België opnieuw veroordeeld voor slechte behandeling gevangenen

Het Europees Hof voor de Rechten van de Mens (EHRM) veroordeelt de Belgische Staat voor haar gebrekkig optreden tijdens de cipiersstaking in het voorjaar van 2016. Daarmee gaat het EHRM in tegen een uitspraak van het Brusselse hof van beroep.

Het is niet de eerste keer dat het Europees Hof voor de Rechten van de Mens België veroordeelt voor de omstandigheden waarin gedetineerden in ons land moeten leven.

Deze zaak gaat terug tot het voorjaar van 2016, toen er in verschillende (Waalse en Brusselse) gevangenissen langdurige cipiersstakingen waren. Tijdens die stakingen doken berichten op over de slechte leefomstandigheden van de gedetineerden. Gevangenen konden zich niet of amper wassen, kregen niet op tijd eten, moesten maanden op cel blijven en hadden geen contact met familieleden. Na enige tijd begon ongedierte zich te verspreiden in de gebouwen en staken de gedetineerden uit protest hun matrassen in brand.

Schadevergoeding

Verschillende gedetineerden trokken naar de rechter om de situatie aan te klagen. Aanvankelijk kregen ze ook gelijk en kreeg de Belgische staat dwangsommen opgelegd. Maar nadien kwam er de uitspraak van het hof van beroep. Dat hof oordeelde dat de verplichting om gedetineerden niet te onderwerpen aan foltering en een onmenselijke behandeling slechts gaat om een ‘inspanningsverbintenis’ en dat de Belgische Staat niet aansprakelijk kan worden gesteld voor een cipiersstaking die buiten haar wil is ontstaan.
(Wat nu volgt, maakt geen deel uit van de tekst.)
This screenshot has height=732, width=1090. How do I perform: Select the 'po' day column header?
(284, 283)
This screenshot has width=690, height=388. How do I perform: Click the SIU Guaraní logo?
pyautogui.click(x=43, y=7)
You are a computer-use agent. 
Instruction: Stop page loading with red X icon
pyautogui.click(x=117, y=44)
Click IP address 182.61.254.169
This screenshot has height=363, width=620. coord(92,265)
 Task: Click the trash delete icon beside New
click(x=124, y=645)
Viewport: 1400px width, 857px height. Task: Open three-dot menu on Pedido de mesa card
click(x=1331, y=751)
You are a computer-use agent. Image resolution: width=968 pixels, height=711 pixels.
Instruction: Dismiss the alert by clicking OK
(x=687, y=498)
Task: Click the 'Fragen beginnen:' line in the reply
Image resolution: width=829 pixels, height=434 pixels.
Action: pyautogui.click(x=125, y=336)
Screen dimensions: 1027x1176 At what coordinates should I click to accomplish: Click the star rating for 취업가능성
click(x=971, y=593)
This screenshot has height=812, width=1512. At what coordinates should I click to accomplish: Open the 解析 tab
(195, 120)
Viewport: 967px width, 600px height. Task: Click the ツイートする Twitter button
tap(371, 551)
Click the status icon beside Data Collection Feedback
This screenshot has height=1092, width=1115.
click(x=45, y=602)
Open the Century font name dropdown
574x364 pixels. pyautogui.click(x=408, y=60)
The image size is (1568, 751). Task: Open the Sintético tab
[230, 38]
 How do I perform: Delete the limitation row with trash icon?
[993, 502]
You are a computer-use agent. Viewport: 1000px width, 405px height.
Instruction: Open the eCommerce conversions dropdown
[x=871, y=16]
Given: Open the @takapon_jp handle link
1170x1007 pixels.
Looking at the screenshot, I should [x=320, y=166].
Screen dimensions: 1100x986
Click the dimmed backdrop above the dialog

Daarop stapten de gedetineerden naar het Europees Hof voor de Rechten van de Mens. Dat Hof veroordeelt de Belgische staat nu omdat het onder meer artikel 3 van het Europees Verdrag voor de Rechten van de Mens heeft geschonden. Dat artikel bepaalt dat niemand mag onderworpen worden ‘aan folteringen of aan onmenselijke of vernederende behandelingen of bestraffingen’. Het EHRM legt aan de Belgische Staat ook de betaling van schadevergoedingen op.

‘Geen vrijgeleide’

‘Mijn cliënten zijn tevreden dat het Europees Hof met zijn arrest de controversiële uitspraak van het hof van beroep te Brussel heeft rechtgezet’, reageert advocaat Alexander Hamels. ‘Bijzondere omstandigheden zoals stakingen of covid-19 zijn geen vrijgeleide om de basisrechten van gedetineerden te schenden. Wij zijn hoopvol over de hervormingen van minister (van Justitie, Koen, red.) Geens inzake de minimumdienstverlening in de Belgische gevangenissen, waardoor zulke praktijken zich in de toekomst hopelijk niet meer kunnen voordoen’, aldus Hamels.